Under the current process, if someone is in the country illegally and a member of his or her immediate family is a citizen, that citizen can apply for a green card on behalf of the person who is in the U.S. illegally. An immediate relative is defined as a spouse, a child or parent.
When an immediate relative that is a U.S. citizen completes that application, to receive his or her visa, the person who is in the country illegally most often has to return to his or her home country to await green card interviews at the U.S. Embassy in that country.

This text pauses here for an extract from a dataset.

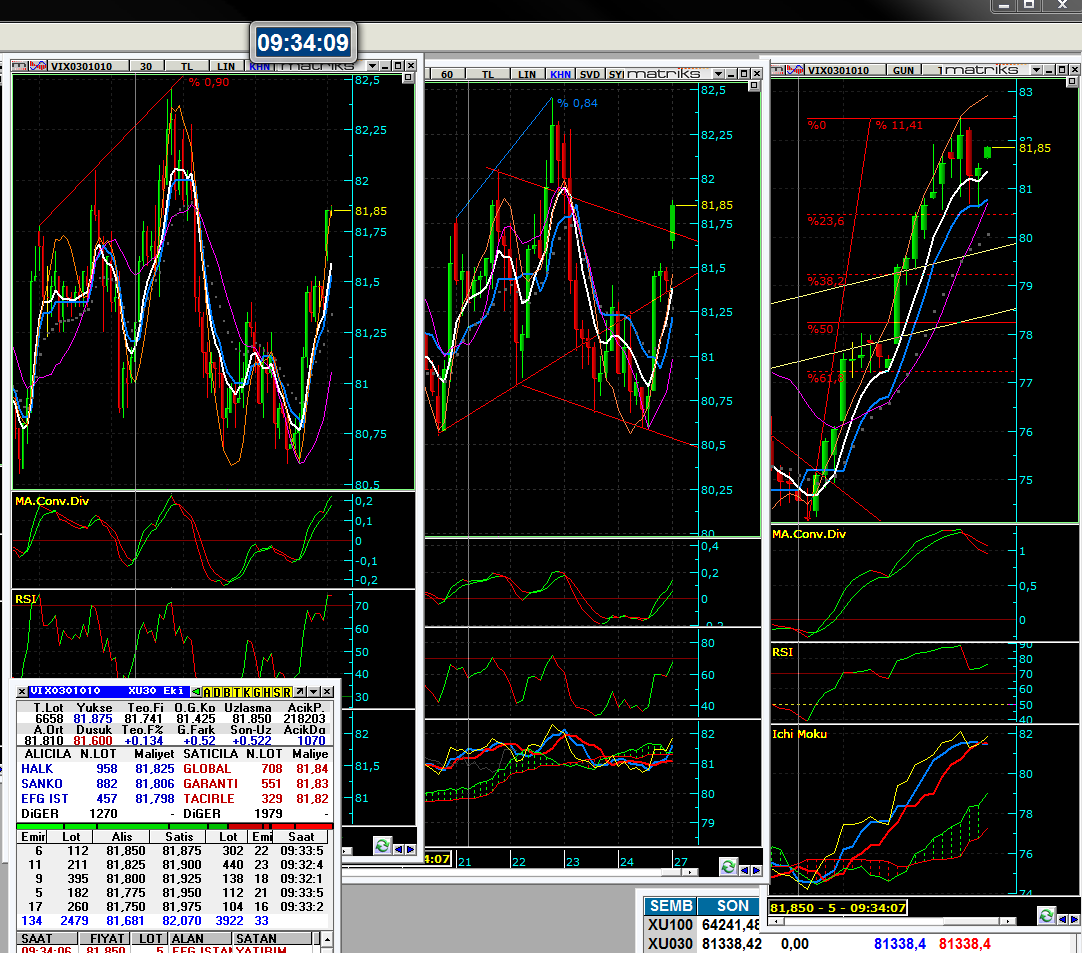This screenshot has width=1082, height=953.
Task: Click the detach arrow icon in depth panel header
Action: pos(299,691)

Currently, once there however, that person usually cannot reenter the United States for a minimum of three years. Sometimes that period of time stretches to 10 years. Because the current process can drag out for such a long period of time, some families have decided to forego applying for the green card and instead remain in the U.S. illegally and live in hiding.
Under the proposed change, people who are in the country illegally would be allowed to obtain a provisional waiver in the U.S. before returning to their home country to get their visa. The waiver would remove the waiting period and could potentially allow those immigrants to return to the U.S. in weeks rather than years.
The change would not affect those living in the U.S. illegally without immediate members of their family who are American citizens.
It is likely that the proposed change would prompt many individuals who are in the country illegally and have been hiding to come forward and seek a green card. Because all immigration matters can be complicated, an experienced immigration attorney can be helpful.